(REQUIREMENT) Every record here needs to be duplicated exactly.

= = = = = = =

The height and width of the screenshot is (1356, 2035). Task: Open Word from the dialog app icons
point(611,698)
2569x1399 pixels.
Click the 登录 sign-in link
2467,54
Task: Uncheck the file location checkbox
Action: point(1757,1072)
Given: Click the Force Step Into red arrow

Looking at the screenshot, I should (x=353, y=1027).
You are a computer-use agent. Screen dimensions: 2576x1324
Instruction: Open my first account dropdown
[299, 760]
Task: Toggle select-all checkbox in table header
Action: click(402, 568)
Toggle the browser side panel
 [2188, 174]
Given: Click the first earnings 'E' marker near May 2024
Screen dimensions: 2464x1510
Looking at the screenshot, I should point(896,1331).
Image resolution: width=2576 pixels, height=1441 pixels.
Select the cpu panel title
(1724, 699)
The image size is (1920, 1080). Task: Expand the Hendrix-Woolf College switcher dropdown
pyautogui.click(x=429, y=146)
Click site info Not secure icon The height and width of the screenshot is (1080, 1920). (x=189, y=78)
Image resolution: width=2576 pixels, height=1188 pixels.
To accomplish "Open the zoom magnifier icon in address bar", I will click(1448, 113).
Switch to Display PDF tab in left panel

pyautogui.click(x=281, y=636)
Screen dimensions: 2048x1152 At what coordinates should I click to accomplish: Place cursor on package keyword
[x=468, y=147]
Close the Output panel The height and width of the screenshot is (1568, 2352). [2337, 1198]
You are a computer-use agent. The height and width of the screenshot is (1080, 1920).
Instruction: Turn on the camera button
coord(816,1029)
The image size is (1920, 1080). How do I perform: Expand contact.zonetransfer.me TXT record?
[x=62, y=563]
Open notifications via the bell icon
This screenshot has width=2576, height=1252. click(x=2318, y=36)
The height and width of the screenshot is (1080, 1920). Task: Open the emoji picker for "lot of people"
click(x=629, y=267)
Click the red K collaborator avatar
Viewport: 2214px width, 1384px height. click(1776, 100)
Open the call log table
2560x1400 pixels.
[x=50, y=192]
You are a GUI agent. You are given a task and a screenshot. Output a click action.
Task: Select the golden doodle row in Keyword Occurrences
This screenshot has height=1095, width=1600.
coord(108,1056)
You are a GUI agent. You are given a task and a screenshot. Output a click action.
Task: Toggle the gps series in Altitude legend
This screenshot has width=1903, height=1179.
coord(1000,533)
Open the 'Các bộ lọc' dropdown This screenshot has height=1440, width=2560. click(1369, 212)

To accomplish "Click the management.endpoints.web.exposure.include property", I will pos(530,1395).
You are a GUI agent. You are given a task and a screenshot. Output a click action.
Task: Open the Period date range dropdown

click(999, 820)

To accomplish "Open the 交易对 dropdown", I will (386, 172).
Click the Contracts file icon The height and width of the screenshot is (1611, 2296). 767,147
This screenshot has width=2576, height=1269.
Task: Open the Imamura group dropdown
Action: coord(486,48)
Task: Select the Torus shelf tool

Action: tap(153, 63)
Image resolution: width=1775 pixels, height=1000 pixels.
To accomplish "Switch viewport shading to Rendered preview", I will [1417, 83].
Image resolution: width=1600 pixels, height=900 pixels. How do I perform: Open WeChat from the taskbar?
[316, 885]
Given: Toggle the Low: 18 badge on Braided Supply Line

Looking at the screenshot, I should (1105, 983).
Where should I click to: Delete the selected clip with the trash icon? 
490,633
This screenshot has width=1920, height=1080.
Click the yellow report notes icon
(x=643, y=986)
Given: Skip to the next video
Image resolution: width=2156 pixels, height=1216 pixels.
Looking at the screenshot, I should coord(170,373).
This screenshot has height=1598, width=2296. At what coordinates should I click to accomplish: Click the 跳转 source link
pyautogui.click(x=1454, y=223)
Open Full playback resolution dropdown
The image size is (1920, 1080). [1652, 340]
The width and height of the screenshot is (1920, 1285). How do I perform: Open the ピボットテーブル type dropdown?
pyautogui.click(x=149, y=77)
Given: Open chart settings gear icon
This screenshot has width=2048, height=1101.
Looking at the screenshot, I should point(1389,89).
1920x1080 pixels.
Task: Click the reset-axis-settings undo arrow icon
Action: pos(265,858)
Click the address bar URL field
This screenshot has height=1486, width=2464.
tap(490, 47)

= = = = = = =

(ANSWER SECTION)
The height and width of the screenshot is (1356, 2035). Task: Open Word from the dialog app icons
point(611,698)
2569x1399 pixels.
Click the 登录 sign-in link
2467,54
Task: Uncheck the file location checkbox
Action: point(1757,1072)
Given: Click the Force Step Into red arrow

Looking at the screenshot, I should (x=353, y=1027).
You are a computer-use agent. Screen dimensions: 2576x1324
Instruction: Open my first account dropdown
[299, 760]
Task: Toggle select-all checkbox in table header
Action: click(402, 568)
Toggle the browser side panel
 [2188, 174]
Given: Click the first earnings 'E' marker near May 2024
Screen dimensions: 2464x1510
Looking at the screenshot, I should point(896,1331).
Image resolution: width=2576 pixels, height=1441 pixels.
Select the cpu panel title
(1724, 699)
The image size is (1920, 1080). Task: Expand the Hendrix-Woolf College switcher dropdown
pyautogui.click(x=429, y=146)
Click site info Not secure icon The height and width of the screenshot is (1080, 1920). (x=189, y=78)
Image resolution: width=2576 pixels, height=1188 pixels.
To accomplish "Open the zoom magnifier icon in address bar", I will click(1448, 113).
Switch to Display PDF tab in left panel

pyautogui.click(x=281, y=636)
Screen dimensions: 2048x1152 At what coordinates should I click to accomplish: Place cursor on package keyword
[x=468, y=147]
Close the Output panel The height and width of the screenshot is (1568, 2352). [2337, 1198]
You are a computer-use agent. The height and width of the screenshot is (1080, 1920).
Instruction: Turn on the camera button
coord(816,1029)
The image size is (1920, 1080). How do I perform: Expand contact.zonetransfer.me TXT record?
[x=62, y=563]
Open notifications via the bell icon
This screenshot has width=2576, height=1252. click(x=2318, y=36)
The height and width of the screenshot is (1080, 1920). Task: Open the emoji picker for "lot of people"
click(x=629, y=267)
Click the red K collaborator avatar
Viewport: 2214px width, 1384px height. click(1776, 100)
Open the call log table
2560x1400 pixels.
[x=50, y=192]
You are a GUI agent. You are given a task and a screenshot. Output a click action.
Task: Select the golden doodle row in Keyword Occurrences
This screenshot has height=1095, width=1600.
coord(108,1056)
You are a GUI agent. You are given a task and a screenshot. Output a click action.
Task: Toggle the gps series in Altitude legend
This screenshot has width=1903, height=1179.
coord(1000,533)
Open the 'Các bộ lọc' dropdown This screenshot has height=1440, width=2560. click(1369, 212)

To accomplish "Click the management.endpoints.web.exposure.include property", I will pos(530,1395).
You are a GUI agent. You are given a task and a screenshot. Output a click action.
Task: Open the Period date range dropdown

click(999, 820)

To accomplish "Open the 交易对 dropdown", I will (386, 172).
Click the Contracts file icon The height and width of the screenshot is (1611, 2296). 767,147
This screenshot has width=2576, height=1269.
Task: Open the Imamura group dropdown
Action: coord(486,48)
Task: Select the Torus shelf tool

Action: tap(153, 63)
Image resolution: width=1775 pixels, height=1000 pixels.
To accomplish "Switch viewport shading to Rendered preview", I will [1417, 83].
Image resolution: width=1600 pixels, height=900 pixels. How do I perform: Open WeChat from the taskbar?
[316, 885]
Given: Toggle the Low: 18 badge on Braided Supply Line

Looking at the screenshot, I should (1105, 983).
Where should I click to: Delete the selected clip with the trash icon? 
490,633
This screenshot has width=1920, height=1080.
Click the yellow report notes icon
(x=643, y=986)
Given: Skip to the next video
Image resolution: width=2156 pixels, height=1216 pixels.
Looking at the screenshot, I should coord(170,373).
This screenshot has height=1598, width=2296. At what coordinates should I click to accomplish: Click the 跳转 source link
pyautogui.click(x=1454, y=223)
Open Full playback resolution dropdown
The image size is (1920, 1080). [1652, 340]
The width and height of the screenshot is (1920, 1285). How do I perform: Open the ピボットテーブル type dropdown?
pyautogui.click(x=149, y=77)
Given: Open chart settings gear icon
This screenshot has width=2048, height=1101.
Looking at the screenshot, I should point(1389,89).
1920x1080 pixels.
Task: Click the reset-axis-settings undo arrow icon
Action: pos(265,858)
Click the address bar URL field
This screenshot has height=1486, width=2464.
tap(490, 47)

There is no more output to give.